Exercise instructions: Your task is to transcribe the material that follows, line by line and exactly.

Raw data:
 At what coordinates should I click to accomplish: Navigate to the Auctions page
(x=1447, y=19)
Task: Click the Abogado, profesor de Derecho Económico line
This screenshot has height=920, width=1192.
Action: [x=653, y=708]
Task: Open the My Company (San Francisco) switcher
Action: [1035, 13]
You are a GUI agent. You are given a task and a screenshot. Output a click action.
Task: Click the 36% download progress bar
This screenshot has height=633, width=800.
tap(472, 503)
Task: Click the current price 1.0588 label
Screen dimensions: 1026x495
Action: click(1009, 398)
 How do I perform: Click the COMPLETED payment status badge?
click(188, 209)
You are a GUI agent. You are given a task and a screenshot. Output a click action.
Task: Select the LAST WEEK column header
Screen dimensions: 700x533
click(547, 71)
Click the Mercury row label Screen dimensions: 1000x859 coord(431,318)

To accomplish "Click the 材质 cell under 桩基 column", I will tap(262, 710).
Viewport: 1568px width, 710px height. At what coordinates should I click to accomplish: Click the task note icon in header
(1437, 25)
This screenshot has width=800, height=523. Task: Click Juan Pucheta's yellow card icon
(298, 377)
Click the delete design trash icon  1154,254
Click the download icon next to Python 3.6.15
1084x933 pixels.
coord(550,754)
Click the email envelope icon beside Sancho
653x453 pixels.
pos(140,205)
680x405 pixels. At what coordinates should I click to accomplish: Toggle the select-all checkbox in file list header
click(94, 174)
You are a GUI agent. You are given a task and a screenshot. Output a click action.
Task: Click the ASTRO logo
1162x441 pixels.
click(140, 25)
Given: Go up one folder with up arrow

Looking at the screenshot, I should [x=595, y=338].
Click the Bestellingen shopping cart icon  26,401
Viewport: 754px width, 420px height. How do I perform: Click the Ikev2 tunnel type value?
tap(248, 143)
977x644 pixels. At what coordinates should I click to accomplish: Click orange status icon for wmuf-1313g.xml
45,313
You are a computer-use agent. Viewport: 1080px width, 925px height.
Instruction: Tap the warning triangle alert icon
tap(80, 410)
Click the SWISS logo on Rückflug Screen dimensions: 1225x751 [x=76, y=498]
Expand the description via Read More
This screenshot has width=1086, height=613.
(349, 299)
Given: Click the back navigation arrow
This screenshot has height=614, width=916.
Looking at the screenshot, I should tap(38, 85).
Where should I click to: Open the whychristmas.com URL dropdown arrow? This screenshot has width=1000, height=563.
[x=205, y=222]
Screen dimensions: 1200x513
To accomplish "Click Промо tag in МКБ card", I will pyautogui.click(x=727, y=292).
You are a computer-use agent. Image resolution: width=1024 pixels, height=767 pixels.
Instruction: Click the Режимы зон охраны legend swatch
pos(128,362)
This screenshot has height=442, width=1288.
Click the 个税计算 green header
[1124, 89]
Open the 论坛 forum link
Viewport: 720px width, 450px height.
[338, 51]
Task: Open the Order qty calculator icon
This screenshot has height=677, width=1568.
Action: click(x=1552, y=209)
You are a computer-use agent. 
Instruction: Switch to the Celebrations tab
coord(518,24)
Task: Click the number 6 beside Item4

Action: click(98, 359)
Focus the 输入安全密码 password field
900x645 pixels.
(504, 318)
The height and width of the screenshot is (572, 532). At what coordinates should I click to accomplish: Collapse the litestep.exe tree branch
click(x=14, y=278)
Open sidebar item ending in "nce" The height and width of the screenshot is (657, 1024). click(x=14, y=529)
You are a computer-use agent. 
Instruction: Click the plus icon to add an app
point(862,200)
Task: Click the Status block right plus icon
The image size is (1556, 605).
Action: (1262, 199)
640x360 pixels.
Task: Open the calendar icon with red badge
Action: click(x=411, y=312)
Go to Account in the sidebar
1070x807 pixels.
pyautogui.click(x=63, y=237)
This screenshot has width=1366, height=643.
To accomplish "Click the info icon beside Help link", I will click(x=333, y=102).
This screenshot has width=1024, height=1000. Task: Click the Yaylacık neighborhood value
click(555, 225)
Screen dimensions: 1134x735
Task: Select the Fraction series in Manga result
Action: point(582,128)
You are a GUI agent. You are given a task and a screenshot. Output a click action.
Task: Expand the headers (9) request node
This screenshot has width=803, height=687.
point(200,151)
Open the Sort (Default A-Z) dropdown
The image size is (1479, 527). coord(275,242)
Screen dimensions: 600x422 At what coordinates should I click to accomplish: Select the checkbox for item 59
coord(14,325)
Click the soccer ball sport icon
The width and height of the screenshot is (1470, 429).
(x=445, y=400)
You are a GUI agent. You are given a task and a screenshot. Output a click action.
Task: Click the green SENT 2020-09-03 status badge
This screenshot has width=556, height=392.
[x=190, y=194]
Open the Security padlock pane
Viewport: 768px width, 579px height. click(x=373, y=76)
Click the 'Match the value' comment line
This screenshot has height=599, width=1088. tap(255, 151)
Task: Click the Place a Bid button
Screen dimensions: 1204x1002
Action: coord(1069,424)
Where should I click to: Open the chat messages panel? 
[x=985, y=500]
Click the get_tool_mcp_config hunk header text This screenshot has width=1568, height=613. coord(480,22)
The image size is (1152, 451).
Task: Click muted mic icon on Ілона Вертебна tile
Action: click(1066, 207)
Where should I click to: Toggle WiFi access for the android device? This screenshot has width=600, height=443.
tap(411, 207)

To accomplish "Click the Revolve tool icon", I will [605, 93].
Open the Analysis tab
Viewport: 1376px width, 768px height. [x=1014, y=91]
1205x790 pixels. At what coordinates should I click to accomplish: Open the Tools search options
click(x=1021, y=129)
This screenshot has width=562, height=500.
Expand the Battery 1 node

Final answer:
 At what coordinates should I click to accomplish: Navigate to the Auctions page
(x=1447, y=19)
Task: Click the Abogado, profesor de Derecho Económico line
This screenshot has height=920, width=1192.
Action: [x=653, y=708]
Task: Open the My Company (San Francisco) switcher
Action: [1035, 13]
You are a GUI agent. You are given a task and a screenshot. Output a click action.
Task: Click the 36% download progress bar
This screenshot has height=633, width=800.
tap(472, 503)
Task: Click the current price 1.0588 label
Screen dimensions: 1026x495
Action: click(1009, 398)
 How do I perform: Click the COMPLETED payment status badge?
click(188, 209)
You are a GUI agent. You are given a task and a screenshot. Output a click action.
Task: Select the LAST WEEK column header
Screen dimensions: 700x533
click(547, 71)
Click the Mercury row label Screen dimensions: 1000x859 coord(431,318)

To accomplish "Click the 材质 cell under 桩基 column", I will tap(262, 710).
Viewport: 1568px width, 710px height. At what coordinates should I click to accomplish: Click the task note icon in header
(1437, 25)
This screenshot has width=800, height=523. Task: Click Juan Pucheta's yellow card icon
(298, 377)
Click the delete design trash icon  1154,254
Click the download icon next to Python 3.6.15
1084x933 pixels.
coord(550,754)
Click the email envelope icon beside Sancho
653x453 pixels.
pos(140,205)
680x405 pixels. At what coordinates should I click to accomplish: Toggle the select-all checkbox in file list header
click(94, 174)
You are a GUI agent. You are given a task and a screenshot. Output a click action.
Task: Click the ASTRO logo
1162x441 pixels.
click(140, 25)
Given: Go up one folder with up arrow

Looking at the screenshot, I should [x=595, y=338].
Click the Bestellingen shopping cart icon  26,401
Viewport: 754px width, 420px height. How do I perform: Click the Ikev2 tunnel type value?
tap(248, 143)
977x644 pixels. At what coordinates should I click to accomplish: Click orange status icon for wmuf-1313g.xml
45,313
You are a computer-use agent. Viewport: 1080px width, 925px height.
Instruction: Tap the warning triangle alert icon
tap(80, 410)
Click the SWISS logo on Rückflug Screen dimensions: 1225x751 [x=76, y=498]
Expand the description via Read More
This screenshot has width=1086, height=613.
(349, 299)
Given: Click the back navigation arrow
This screenshot has height=614, width=916.
Looking at the screenshot, I should tap(38, 85).
Where should I click to: Open the whychristmas.com URL dropdown arrow? This screenshot has width=1000, height=563.
[x=205, y=222]
Screen dimensions: 1200x513
To accomplish "Click Промо tag in МКБ card", I will pyautogui.click(x=727, y=292).
You are a computer-use agent. Image resolution: width=1024 pixels, height=767 pixels.
Instruction: Click the Режимы зон охраны legend swatch
pos(128,362)
This screenshot has height=442, width=1288.
Click the 个税计算 green header
[1124, 89]
Open the 论坛 forum link
Viewport: 720px width, 450px height.
[338, 51]
Task: Open the Order qty calculator icon
This screenshot has height=677, width=1568.
Action: click(x=1552, y=209)
You are a computer-use agent. 
Instruction: Switch to the Celebrations tab
coord(518,24)
Task: Click the number 6 beside Item4

Action: click(98, 359)
Focus the 输入安全密码 password field
900x645 pixels.
(504, 318)
The height and width of the screenshot is (572, 532). At what coordinates should I click to accomplish: Collapse the litestep.exe tree branch
click(x=14, y=278)
Open sidebar item ending in "nce" The height and width of the screenshot is (657, 1024). click(x=14, y=529)
You are a computer-use agent. 
Instruction: Click the plus icon to add an app
point(862,200)
Task: Click the Status block right plus icon
The image size is (1556, 605).
Action: (1262, 199)
640x360 pixels.
Task: Open the calendar icon with red badge
Action: click(x=411, y=312)
Go to Account in the sidebar
1070x807 pixels.
pyautogui.click(x=63, y=237)
This screenshot has width=1366, height=643.
To accomplish "Click the info icon beside Help link", I will click(x=333, y=102).
This screenshot has width=1024, height=1000. Task: Click the Yaylacık neighborhood value
click(555, 225)
Screen dimensions: 1134x735
Task: Select the Fraction series in Manga result
Action: point(582,128)
You are a GUI agent. You are given a task and a screenshot. Output a click action.
Task: Expand the headers (9) request node
This screenshot has width=803, height=687.
point(200,151)
Open the Sort (Default A-Z) dropdown
The image size is (1479, 527). coord(275,242)
Screen dimensions: 600x422 At what coordinates should I click to accomplish: Select the checkbox for item 59
coord(14,325)
Click the soccer ball sport icon
The width and height of the screenshot is (1470, 429).
(x=445, y=400)
You are a GUI agent. You are given a task and a screenshot. Output a click action.
Task: Click the green SENT 2020-09-03 status badge
This screenshot has width=556, height=392.
[x=190, y=194]
Open the Security padlock pane
Viewport: 768px width, 579px height. click(x=373, y=76)
Click the 'Match the value' comment line
This screenshot has height=599, width=1088. tap(255, 151)
Task: Click the Place a Bid button
Screen dimensions: 1204x1002
Action: coord(1069,424)
Where should I click to: Open the chat messages panel? 
[x=985, y=500]
Click the get_tool_mcp_config hunk header text This screenshot has width=1568, height=613. coord(480,22)
The image size is (1152, 451).
Task: Click muted mic icon on Ілона Вертебна tile
Action: click(1066, 207)
Where should I click to: Toggle WiFi access for the android device? This screenshot has width=600, height=443.
tap(411, 207)

To accomplish "Click the Revolve tool icon", I will [605, 93].
Open the Analysis tab
Viewport: 1376px width, 768px height. [x=1014, y=91]
1205x790 pixels. At what coordinates should I click to accomplish: Open the Tools search options
click(x=1021, y=129)
This screenshot has width=562, height=500.
Expand the Battery 1 node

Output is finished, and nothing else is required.